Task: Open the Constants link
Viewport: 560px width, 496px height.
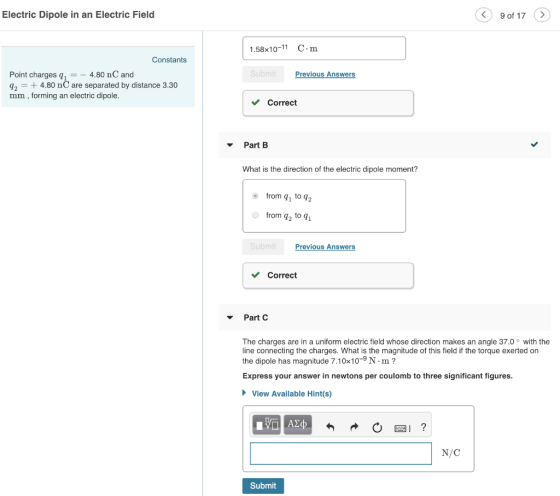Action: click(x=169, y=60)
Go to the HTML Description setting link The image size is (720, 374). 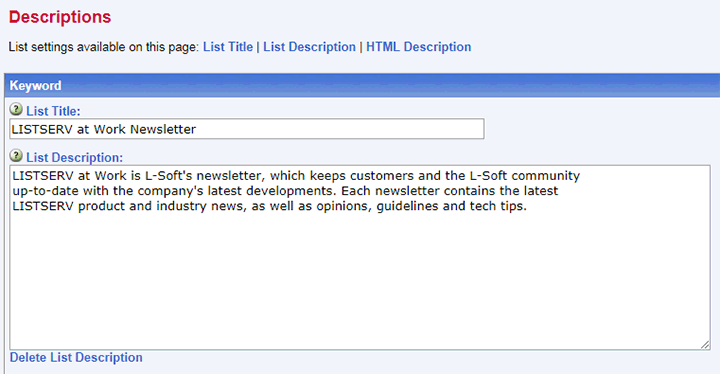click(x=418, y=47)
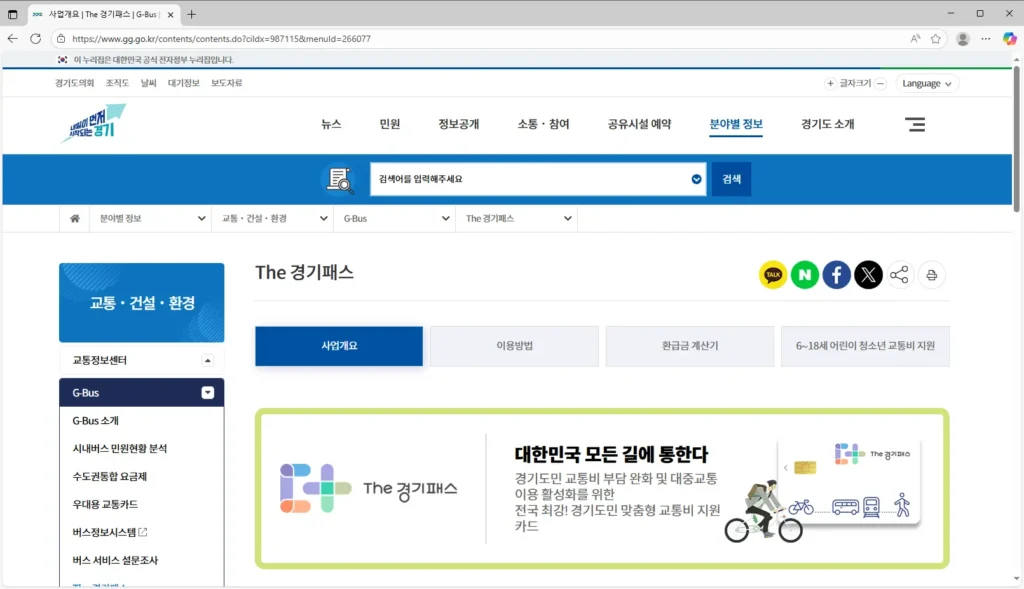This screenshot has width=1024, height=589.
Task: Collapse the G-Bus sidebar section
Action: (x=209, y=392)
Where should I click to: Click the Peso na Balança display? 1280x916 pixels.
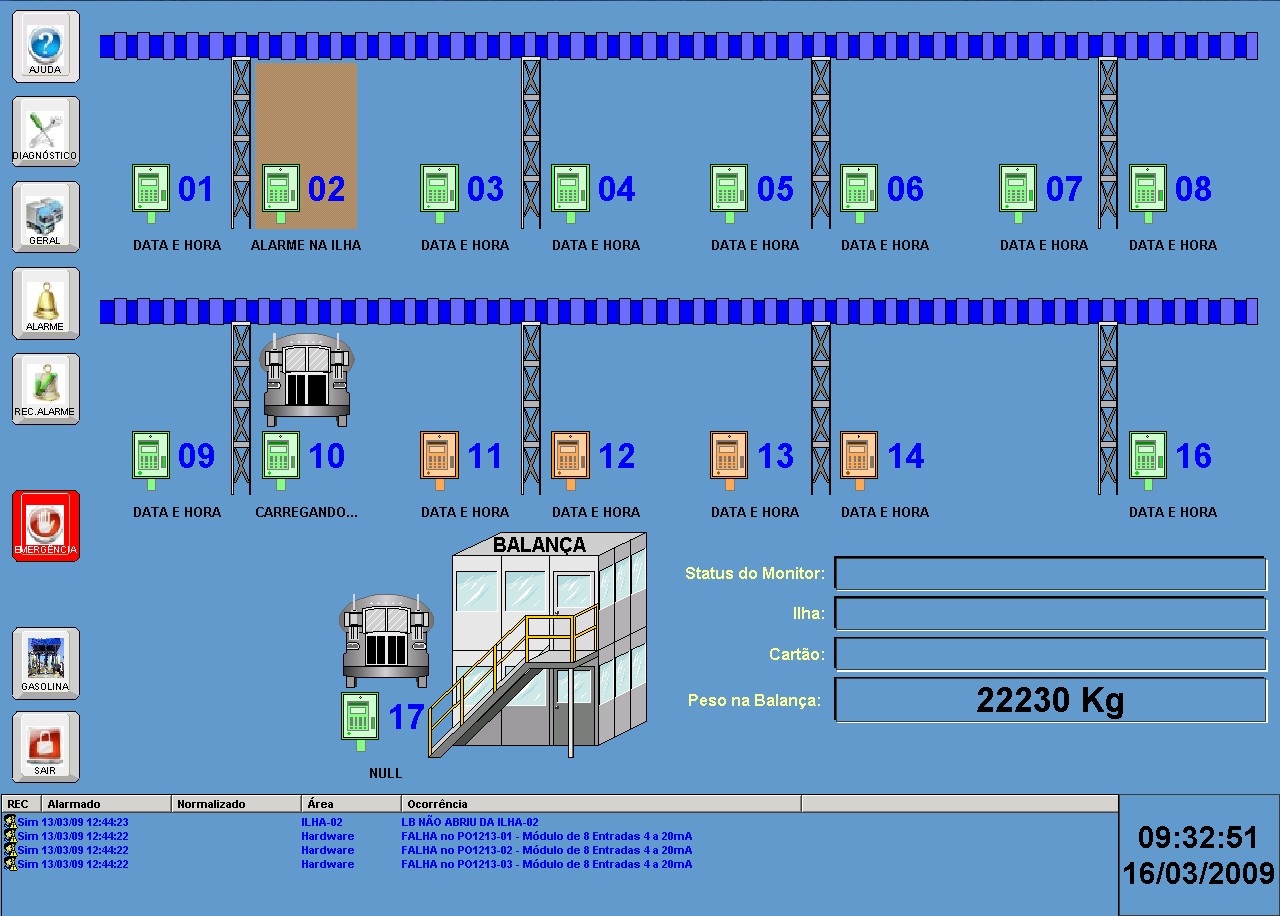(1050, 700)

* * * * * * * * *

*What the task asks:* In the records above, transcribe exactly the lines from the one containing "Where should I" through the last line, both included, and skip the pictures.

*Answer section:*
Where should I click to: Click the Peso na Balança display? 1280x916 pixels.
(1050, 700)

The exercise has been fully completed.